= Robert Spain (politician) =

American businessman and politician

Robert Spain (born June 26, 1956) is a former Republican member of the Vermont House of Representatives and former town manager of Millbury, Massachusetts.

==Biography==
Robert James Spain Jr. was born in Worcester, Massachusetts on June 26, 1956, a son of Robert J. Spain and Patricia A. (Quirk) Spain. He attended the schools of Worcester, and graduated from Burncoat Senior High School. Spain received a Bachelor of Arts degree in management and public administration from Worcester State University in 1978 and a Master of Arts degree in business management from Webster University in 1985. He is a veteran of the United States Air Force, and served in the Intelligence field, including postings to Turkey and Germany.
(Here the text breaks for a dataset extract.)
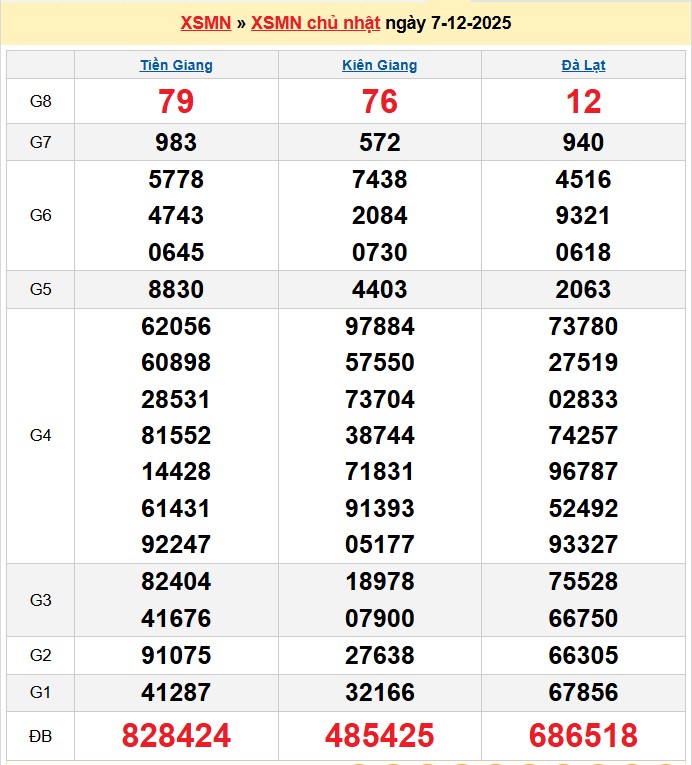Screen dimensions: 692x765
Task: Open the Kiên Giang province link
Action: (x=379, y=65)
He later served in the Vermont Army National Guard.

Spain moved to Bradford, Vermont in 1988, where he owned and operated the Bradford Village Store. He also became a member of the village board of trustees and served on the board of directors of the Bradford Senior Independence Housing Corporation. Spain also served as chairman of Bradford Business Associates and president of the Bradford Republican Committee. In addition, he was active in veterans organizations including Bradford's American Legion Post 20.

In 1992, Spain won election to the Vermont House of Representatives, defeating incumbent Democrat Wayne G. Kenyon. He was reelected in 1994, and served from 1993 to 1997. Spain was defeated by Kenyon in 1996.
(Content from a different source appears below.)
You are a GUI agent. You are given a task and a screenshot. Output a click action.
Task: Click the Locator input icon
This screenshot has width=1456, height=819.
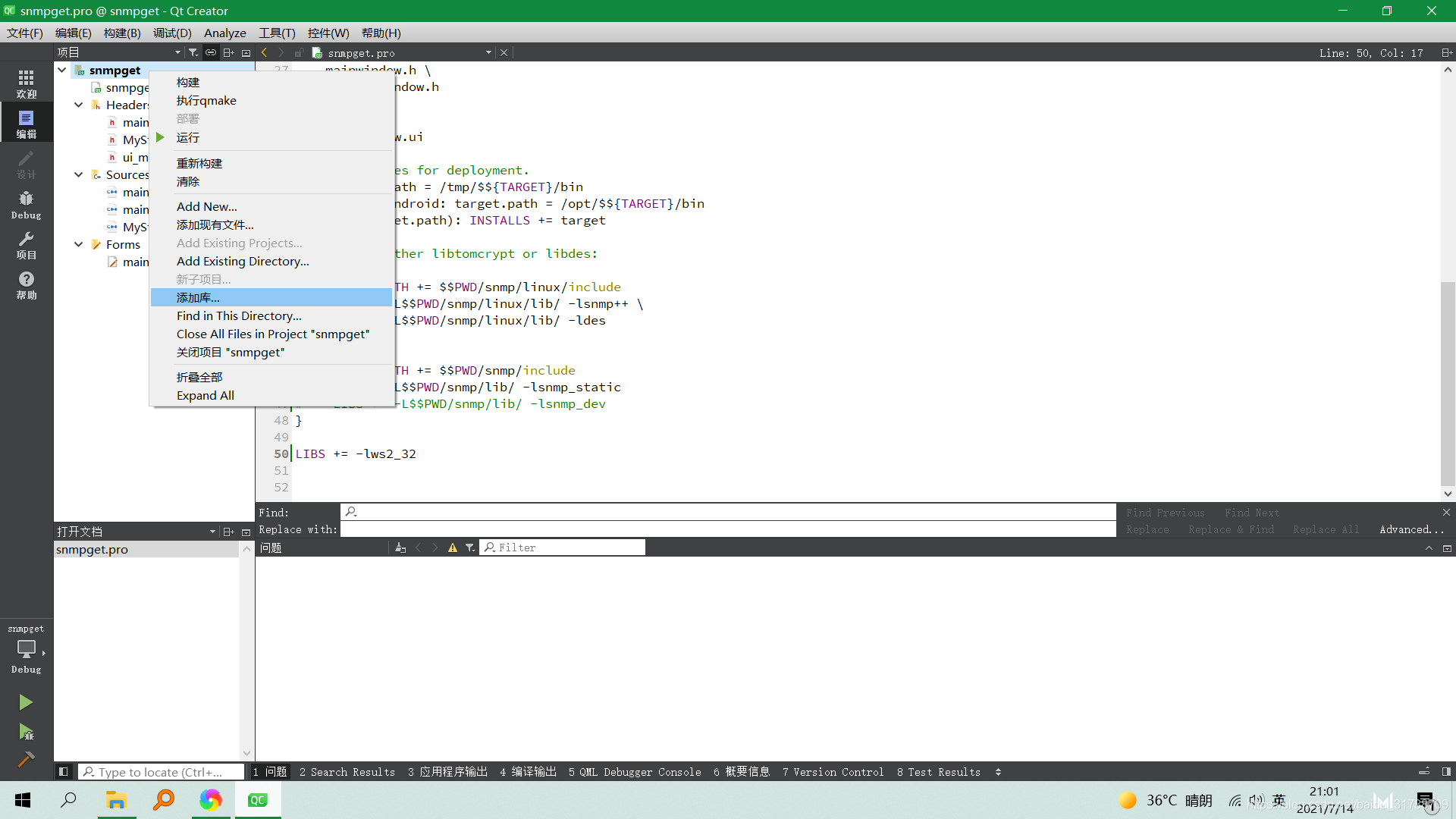[87, 771]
After leaving the Vermont legislature, Spain served as town administrator of Millbury, Massachusetts and Uxbridge, Massachusetts, then worked as director of government relations for Charter Communications. Spain was appointed town manager of Millbury in 2008. He served until retiring in 2016.

Spain was married to the former Mary Clancy. They have four daughters. He later married Amy Williams.